Selon le site paris.fr, premier grand lieu de culte musulman construit en métropole, elle représente aussi un symbole de reconnaissance envers les soldats musulmans morts pour la France durant la Première Guerre mondiale. Près de 500 000 combattants venus d’Afrique furent mobilisés, et des dizaines de milliers périrent sur le front. L’édifice, construit sur l’ancien site de l’hôpital de la Pitié, incarne cette mémoire nationale.

Au fil du temps, la mosquée est devenue un important centre religieux et culturel. Sa salle de prière, initialement prévue pour 500 fidèles, ne suffit plus aujourd’hui à accueillir l’affluence du vendredi et des grandes fêtes, rassemblant parfois des dizaines de milliers de personnes.
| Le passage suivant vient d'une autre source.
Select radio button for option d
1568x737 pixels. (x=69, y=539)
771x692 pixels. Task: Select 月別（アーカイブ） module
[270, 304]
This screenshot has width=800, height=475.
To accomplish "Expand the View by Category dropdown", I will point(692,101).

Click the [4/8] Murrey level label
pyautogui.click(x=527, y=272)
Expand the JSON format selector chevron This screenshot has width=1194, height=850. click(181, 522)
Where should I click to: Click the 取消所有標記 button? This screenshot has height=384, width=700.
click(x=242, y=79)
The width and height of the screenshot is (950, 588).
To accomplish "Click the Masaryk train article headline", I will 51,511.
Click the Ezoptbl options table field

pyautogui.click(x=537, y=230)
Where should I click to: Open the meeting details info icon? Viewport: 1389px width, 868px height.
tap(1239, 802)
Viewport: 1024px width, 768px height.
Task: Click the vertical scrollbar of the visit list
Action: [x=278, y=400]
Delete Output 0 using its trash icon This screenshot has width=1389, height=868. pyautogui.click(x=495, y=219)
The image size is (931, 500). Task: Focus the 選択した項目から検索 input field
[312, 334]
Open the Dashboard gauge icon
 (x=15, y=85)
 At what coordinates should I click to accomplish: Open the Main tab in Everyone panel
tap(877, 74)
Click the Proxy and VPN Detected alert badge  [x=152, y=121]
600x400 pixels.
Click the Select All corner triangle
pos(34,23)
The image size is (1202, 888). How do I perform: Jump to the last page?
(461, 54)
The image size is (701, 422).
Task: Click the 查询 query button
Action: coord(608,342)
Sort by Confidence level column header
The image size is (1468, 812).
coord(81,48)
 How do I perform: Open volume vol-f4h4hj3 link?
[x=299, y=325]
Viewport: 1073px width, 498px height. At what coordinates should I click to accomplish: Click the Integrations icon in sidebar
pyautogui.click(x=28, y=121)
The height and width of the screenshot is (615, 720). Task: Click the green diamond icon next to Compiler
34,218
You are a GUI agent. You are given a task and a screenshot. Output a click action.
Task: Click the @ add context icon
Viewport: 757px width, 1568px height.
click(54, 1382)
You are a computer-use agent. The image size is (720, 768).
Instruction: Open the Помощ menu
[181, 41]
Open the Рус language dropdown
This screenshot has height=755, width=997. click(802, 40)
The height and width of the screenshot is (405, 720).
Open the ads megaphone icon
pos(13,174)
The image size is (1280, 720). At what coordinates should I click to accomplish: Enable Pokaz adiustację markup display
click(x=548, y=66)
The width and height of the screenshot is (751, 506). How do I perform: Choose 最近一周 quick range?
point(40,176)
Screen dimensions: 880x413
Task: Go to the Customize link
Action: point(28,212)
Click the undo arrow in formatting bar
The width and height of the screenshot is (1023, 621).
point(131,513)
L’institution abrite aussi une école de langue, des activités culturelles et des événements artistiques.

Son histoire retient également un rôle humanitaire pendant l’Occupation, lorsque de faux certificats musulmans auraient aidé des Juifs à échapper aux persécutions.

Avec son minaret de 33 mètres, son style néo-mauresque et ses jardins inspirés d’Andalousie, la Grande Mosquée demeure un havre de paix et un monument emblématique du paysage parisien.